WORK ITEM
Each line of the data below containing "will" needs to be listed.

*** EXTRACTED ENTRIES Section Begins ***

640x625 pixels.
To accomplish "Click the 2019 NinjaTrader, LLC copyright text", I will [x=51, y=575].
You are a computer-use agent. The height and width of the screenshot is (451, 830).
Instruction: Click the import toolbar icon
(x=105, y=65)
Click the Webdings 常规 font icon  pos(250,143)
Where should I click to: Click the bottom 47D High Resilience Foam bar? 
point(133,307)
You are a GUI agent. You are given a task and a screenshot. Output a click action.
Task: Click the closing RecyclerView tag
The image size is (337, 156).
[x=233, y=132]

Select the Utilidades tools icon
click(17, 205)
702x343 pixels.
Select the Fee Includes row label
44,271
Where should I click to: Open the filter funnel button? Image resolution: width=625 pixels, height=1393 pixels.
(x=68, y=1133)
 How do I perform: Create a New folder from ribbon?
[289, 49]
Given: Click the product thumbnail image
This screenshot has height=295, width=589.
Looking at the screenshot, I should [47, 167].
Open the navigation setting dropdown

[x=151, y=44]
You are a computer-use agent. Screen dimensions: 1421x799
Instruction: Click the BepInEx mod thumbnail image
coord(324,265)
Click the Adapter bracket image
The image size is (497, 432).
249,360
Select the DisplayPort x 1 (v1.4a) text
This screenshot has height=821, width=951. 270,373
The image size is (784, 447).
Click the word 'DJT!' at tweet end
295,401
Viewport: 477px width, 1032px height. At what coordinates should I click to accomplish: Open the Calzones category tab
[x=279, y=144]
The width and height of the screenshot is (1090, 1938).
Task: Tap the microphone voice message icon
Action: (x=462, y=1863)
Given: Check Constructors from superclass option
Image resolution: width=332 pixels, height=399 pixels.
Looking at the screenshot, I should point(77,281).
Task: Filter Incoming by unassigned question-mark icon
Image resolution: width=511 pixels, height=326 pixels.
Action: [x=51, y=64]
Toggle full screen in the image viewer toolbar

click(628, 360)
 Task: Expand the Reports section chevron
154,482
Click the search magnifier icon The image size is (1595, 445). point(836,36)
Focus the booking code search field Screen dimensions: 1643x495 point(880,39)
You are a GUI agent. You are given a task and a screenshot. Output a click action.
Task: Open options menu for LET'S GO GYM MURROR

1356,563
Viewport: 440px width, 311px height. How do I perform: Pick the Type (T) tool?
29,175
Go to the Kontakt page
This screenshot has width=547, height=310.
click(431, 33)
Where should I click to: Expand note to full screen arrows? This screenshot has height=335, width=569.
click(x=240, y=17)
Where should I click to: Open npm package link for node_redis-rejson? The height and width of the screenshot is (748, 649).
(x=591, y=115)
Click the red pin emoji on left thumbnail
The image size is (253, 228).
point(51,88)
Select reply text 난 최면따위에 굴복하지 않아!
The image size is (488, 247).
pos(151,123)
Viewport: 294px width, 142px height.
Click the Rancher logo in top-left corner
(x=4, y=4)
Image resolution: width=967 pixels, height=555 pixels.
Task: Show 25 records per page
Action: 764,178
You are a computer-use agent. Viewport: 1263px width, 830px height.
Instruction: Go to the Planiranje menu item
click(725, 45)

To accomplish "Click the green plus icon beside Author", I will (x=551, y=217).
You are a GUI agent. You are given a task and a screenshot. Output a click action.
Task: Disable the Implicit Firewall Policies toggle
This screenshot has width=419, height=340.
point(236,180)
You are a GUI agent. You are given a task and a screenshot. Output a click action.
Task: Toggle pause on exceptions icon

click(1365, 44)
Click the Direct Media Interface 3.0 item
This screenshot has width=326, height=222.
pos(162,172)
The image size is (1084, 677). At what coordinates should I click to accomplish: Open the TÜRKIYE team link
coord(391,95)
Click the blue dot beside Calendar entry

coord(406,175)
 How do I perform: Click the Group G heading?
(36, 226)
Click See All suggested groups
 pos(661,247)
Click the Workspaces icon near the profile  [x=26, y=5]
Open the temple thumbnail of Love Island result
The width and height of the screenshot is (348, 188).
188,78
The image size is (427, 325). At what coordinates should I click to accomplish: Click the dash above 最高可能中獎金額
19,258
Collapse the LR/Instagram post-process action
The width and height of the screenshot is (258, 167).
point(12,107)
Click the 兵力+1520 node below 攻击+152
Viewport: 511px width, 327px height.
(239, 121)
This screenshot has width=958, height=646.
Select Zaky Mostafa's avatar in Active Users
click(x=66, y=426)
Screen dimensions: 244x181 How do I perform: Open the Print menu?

*** EXTRACTED ENTRIES Section Ends ***

OUTPUT
To accomplish "Click the 2019 NinjaTrader, LLC copyright text", I will [x=51, y=575].
To accomplish "Click the green plus icon beside Author", I will (x=551, y=217).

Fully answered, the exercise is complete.